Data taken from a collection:
---
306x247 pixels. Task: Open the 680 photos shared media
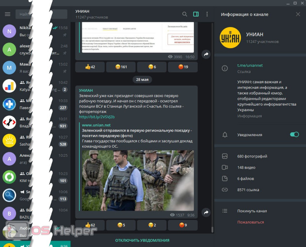pyautogui.click(x=252, y=156)
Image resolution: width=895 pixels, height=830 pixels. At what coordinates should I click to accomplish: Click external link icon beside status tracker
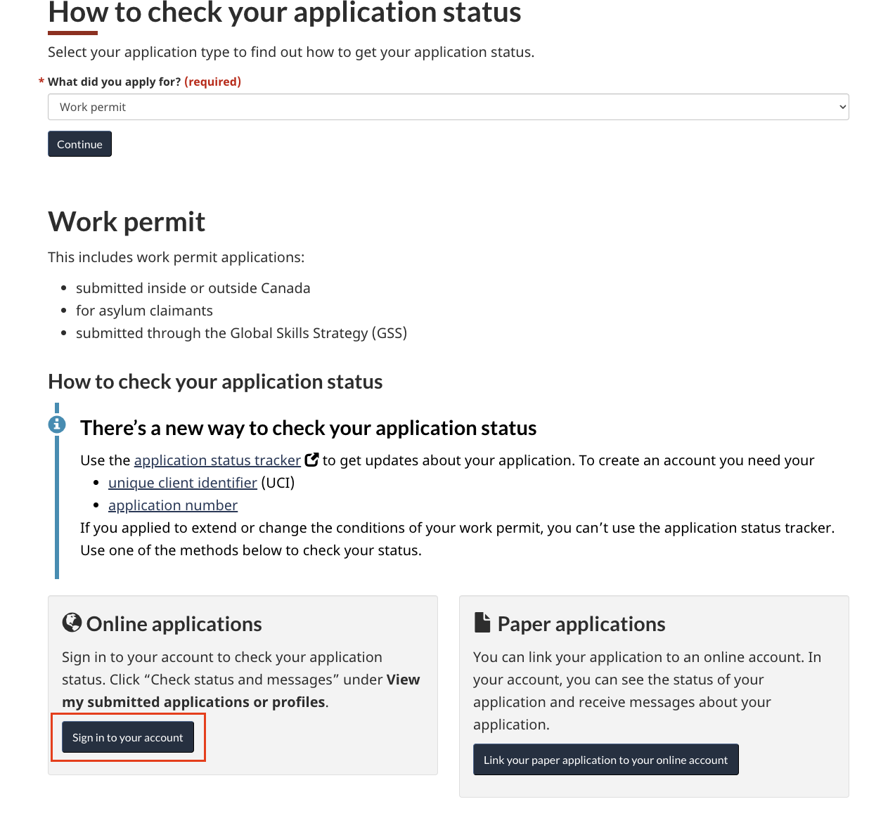coord(311,460)
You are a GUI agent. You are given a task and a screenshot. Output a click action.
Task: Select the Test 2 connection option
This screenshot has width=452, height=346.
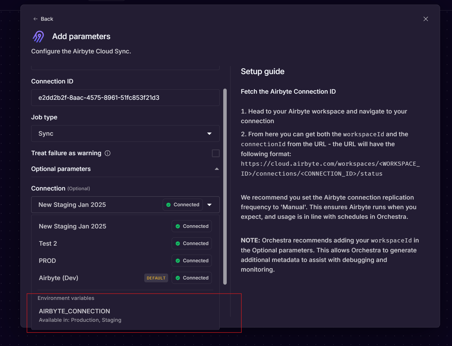(48, 244)
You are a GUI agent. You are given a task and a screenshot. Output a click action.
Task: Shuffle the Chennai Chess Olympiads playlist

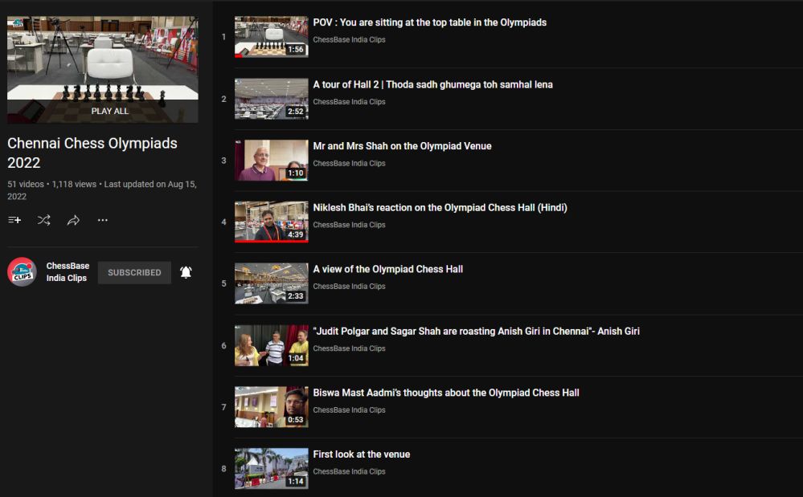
---
Short problem: Reproduce all of the data above word for word, leaving out the pictures.

Reply to the task:
306x247 pixels. Task: Open the 680 photos shared media
pyautogui.click(x=252, y=156)
Image resolution: width=895 pixels, height=830 pixels. At what coordinates should I click to accomplish: Click external link icon beside status tracker
coord(311,460)
You are a GUI agent. You are given a task and a screenshot. Output a click action.
Task: Select the Test 2 connection option
This screenshot has width=452, height=346.
(48, 244)
You are a GUI agent. You are given a task and a screenshot. Output a click action.
Task: Shuffle the Chennai Chess Olympiads playlist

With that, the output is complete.